→ Document:
=======

Ever felt overwhelmed by the endless list of rules for good product design?
You’re not alone. From “always test with users” to “keep it minimal,” the internet is overflowing with advice—some timeless, some outdated, and some that contradict each other. For startup founders and aspiring designers, it can feel like you’re supposed to follow a thousand commandments at once.
At Shark Design, we’ve seen hundreds of product ideas some brilliant, some rough around the edges. But the truth is, the best ones never came from blindly following every “best practice.” They came from teams who understood why those principles existed—and adapted them to fit their users, their goals, and their context.
In this article, we’ll share the foundational product design best practices that truly matter and, more importantly, how to apply them in flexible, human-centered ways that make your product come alive.
Going Beyond Assumptions
Let’s be honest, designers, founders, and engineers all make assumptions. We think we know what users want because we’ve seen patterns, read reviews, or followed trends. But even the most experienced professionals get blindsided by real user behavior.

=======

→ Data listing:
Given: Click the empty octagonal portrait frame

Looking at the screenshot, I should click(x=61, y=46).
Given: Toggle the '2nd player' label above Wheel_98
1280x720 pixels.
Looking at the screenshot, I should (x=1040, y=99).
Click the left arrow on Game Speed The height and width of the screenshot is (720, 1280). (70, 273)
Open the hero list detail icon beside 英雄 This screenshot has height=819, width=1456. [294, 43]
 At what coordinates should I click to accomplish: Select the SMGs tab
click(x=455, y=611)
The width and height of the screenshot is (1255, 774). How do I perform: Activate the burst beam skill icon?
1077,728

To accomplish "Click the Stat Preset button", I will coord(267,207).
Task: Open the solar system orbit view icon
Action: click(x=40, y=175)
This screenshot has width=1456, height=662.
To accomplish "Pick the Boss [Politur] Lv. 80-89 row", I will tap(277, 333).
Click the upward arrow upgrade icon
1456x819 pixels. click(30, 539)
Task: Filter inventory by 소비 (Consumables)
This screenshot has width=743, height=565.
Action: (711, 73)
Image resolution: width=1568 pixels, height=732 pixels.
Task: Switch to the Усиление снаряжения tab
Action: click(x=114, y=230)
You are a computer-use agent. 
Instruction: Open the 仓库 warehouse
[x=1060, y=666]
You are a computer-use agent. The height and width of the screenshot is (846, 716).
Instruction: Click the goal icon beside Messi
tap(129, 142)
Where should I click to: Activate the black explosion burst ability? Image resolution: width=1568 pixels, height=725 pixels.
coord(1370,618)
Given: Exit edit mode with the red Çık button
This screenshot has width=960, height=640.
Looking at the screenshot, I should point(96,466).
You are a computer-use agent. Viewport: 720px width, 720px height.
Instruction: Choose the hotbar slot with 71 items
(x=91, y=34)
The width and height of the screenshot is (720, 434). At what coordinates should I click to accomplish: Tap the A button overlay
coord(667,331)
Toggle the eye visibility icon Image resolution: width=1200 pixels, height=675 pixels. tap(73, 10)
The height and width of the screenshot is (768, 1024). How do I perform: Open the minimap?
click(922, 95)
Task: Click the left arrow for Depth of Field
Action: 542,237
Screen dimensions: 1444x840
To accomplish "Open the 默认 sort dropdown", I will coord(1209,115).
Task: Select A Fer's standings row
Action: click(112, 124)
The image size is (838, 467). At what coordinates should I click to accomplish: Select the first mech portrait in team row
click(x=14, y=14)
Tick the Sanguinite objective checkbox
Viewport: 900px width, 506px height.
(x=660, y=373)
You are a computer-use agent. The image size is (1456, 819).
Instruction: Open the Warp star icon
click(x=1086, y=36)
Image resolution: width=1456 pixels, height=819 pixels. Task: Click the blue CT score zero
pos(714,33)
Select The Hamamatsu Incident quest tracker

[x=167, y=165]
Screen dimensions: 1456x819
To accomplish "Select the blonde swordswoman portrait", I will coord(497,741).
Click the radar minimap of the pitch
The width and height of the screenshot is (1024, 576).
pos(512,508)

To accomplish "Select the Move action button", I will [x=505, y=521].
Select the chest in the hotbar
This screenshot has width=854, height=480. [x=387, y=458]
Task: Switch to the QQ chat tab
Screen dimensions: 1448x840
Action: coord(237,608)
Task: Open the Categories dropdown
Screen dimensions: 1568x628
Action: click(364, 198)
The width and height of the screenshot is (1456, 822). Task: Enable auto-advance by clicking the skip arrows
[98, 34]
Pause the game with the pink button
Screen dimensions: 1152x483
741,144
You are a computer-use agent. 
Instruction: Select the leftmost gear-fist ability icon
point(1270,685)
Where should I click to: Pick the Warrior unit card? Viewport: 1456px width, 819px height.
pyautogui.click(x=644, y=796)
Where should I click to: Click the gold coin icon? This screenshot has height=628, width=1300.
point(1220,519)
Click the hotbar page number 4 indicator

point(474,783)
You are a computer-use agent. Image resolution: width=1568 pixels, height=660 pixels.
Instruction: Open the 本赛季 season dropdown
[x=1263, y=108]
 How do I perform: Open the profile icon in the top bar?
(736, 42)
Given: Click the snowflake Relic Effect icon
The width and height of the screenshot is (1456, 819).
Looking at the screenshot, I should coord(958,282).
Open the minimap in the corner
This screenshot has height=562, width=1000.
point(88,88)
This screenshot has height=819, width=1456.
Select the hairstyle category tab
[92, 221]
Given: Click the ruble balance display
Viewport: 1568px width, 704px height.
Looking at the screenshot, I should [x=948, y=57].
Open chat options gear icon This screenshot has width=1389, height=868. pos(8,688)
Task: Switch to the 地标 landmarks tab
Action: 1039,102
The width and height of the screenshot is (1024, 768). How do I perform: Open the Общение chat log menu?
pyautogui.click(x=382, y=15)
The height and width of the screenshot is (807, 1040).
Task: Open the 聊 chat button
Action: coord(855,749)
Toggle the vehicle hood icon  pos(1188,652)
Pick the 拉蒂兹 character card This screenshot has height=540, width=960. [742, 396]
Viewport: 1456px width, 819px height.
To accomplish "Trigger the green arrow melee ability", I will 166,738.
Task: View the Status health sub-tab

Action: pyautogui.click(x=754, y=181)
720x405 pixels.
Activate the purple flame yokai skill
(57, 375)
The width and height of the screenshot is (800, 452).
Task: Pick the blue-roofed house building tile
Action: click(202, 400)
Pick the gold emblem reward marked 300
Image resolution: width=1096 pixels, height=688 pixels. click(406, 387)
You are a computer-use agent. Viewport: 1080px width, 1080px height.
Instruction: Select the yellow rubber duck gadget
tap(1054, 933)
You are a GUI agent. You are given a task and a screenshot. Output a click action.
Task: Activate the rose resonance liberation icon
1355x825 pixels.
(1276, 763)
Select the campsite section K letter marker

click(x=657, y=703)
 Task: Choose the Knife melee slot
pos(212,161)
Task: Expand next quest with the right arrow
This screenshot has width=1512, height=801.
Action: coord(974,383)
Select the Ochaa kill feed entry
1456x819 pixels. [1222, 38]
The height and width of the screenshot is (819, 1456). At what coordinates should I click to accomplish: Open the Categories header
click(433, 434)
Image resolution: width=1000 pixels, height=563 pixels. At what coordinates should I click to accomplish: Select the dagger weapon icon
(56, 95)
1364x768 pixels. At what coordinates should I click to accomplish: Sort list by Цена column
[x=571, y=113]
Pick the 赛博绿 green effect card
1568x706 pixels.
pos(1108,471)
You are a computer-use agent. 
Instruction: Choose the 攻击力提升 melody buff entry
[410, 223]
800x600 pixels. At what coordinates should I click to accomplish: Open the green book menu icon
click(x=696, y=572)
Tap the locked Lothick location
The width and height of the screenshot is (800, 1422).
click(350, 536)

=======

→ Short problem 1:
In the product design article, who does it say the best product ideas came from?
→ Short problem 2:
In the data listing, rewrite the part that opens with the line containing "Pick the gold emblem reward marked 300" and closes with the line containing "1456x819 pixels. [1222, 38]", swapping "Instruction" for "Directive" and leaving all else unchanged.
This listing has no connection to the product design article.

→ Worked solution 1:
Teams who understood why those principles existed and adapted them to fit their users, their goals, and their context.

→ Worked solution 2:
Pick the gold emblem reward marked 300
Image resolution: width=1096 pixels, height=688 pixels. click(406, 387)
You are a computer-use agent. Viewport: 1080px width, 1080px height.
Directive: Select the yellow rubber duck gadget
tap(1054, 933)
You are a GUI agent. You are given a task and a screenshot. Output a click action.
Task: Activate the rose resonance liberation icon
1355x825 pixels.
(1276, 763)
Select the campsite section K letter marker

click(x=657, y=703)
 Task: Choose the Knife melee slot
pos(212,161)
Task: Expand next quest with the right arrow
This screenshot has width=1512, height=801.
Action: coord(974,383)
Select the Ochaa kill feed entry
1456x819 pixels. [1222, 38]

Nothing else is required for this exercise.